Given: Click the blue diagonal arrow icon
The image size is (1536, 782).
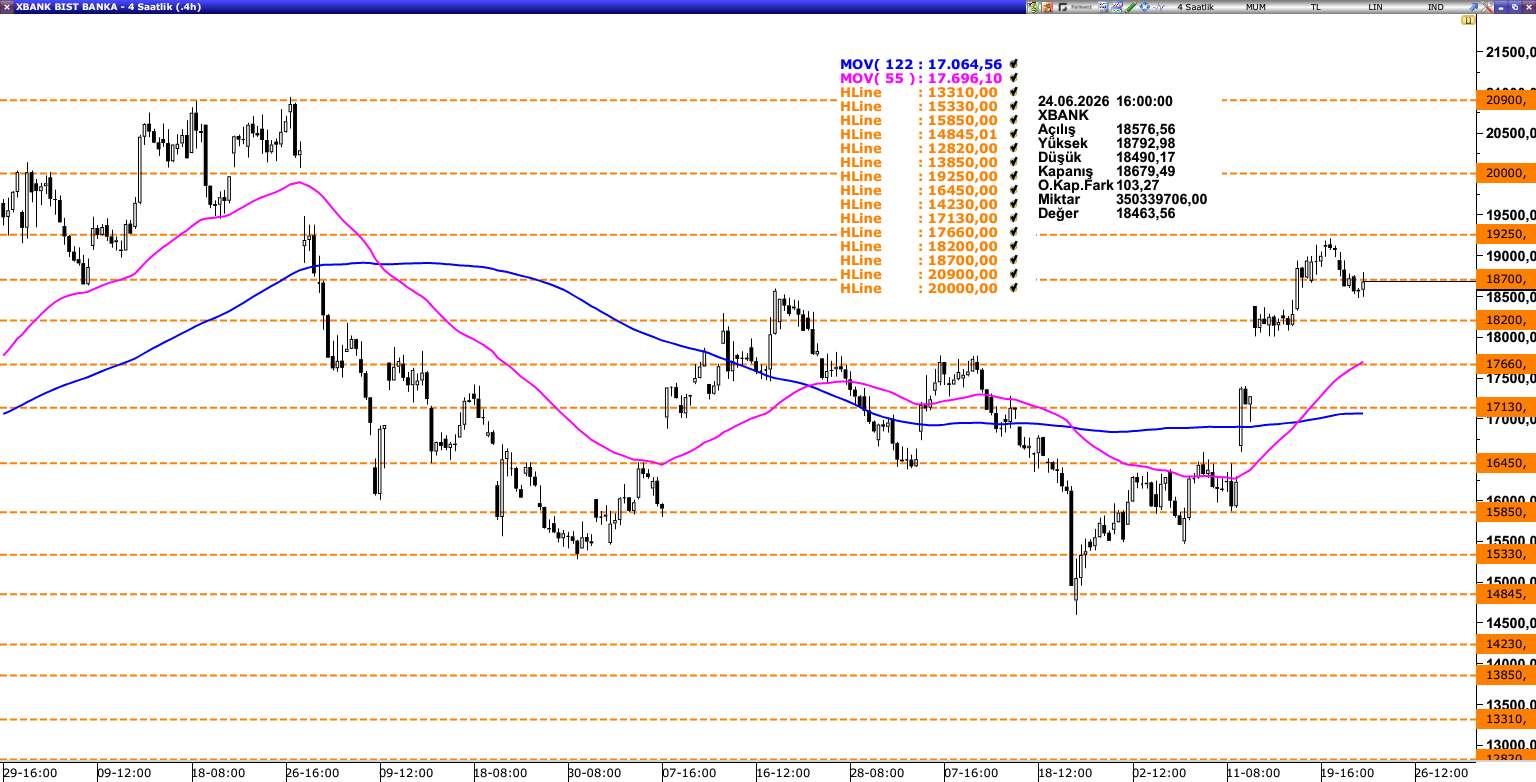Looking at the screenshot, I should click(x=1473, y=7).
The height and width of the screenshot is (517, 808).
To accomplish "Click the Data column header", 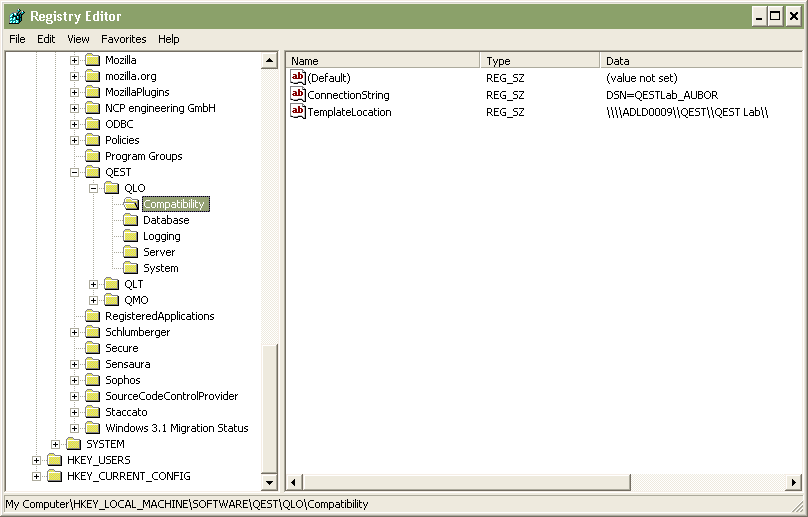I will [700, 61].
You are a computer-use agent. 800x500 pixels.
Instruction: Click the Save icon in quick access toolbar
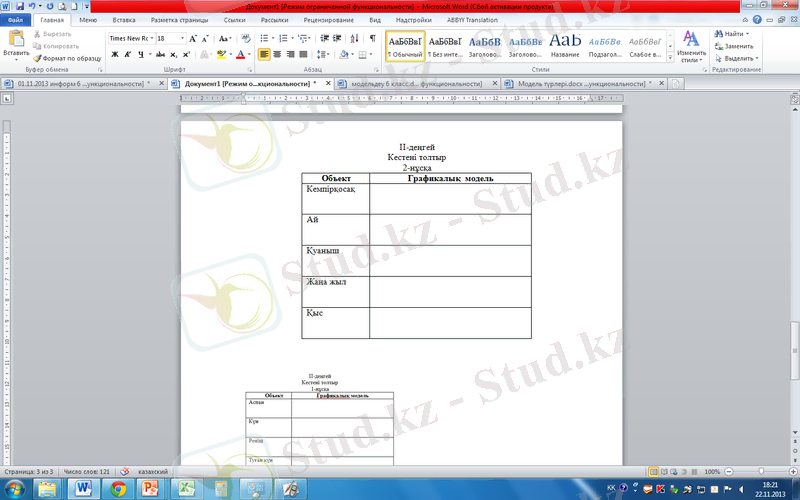(x=21, y=6)
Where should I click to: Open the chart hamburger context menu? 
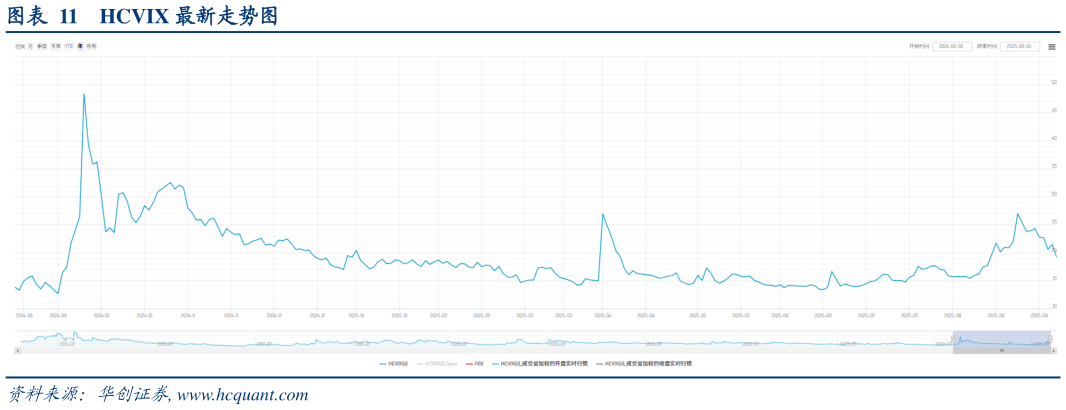coord(1051,47)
• • •
■ PROBLEM REQUIREMENTS
Everything from the line containing "Where should I" through the last line of the records above is to be reproduced exactly, except the pictures.

■ ANSWER TO THIS PROBLEM
Where should I click to: Open the chart hamburger context menu? 
coord(1051,47)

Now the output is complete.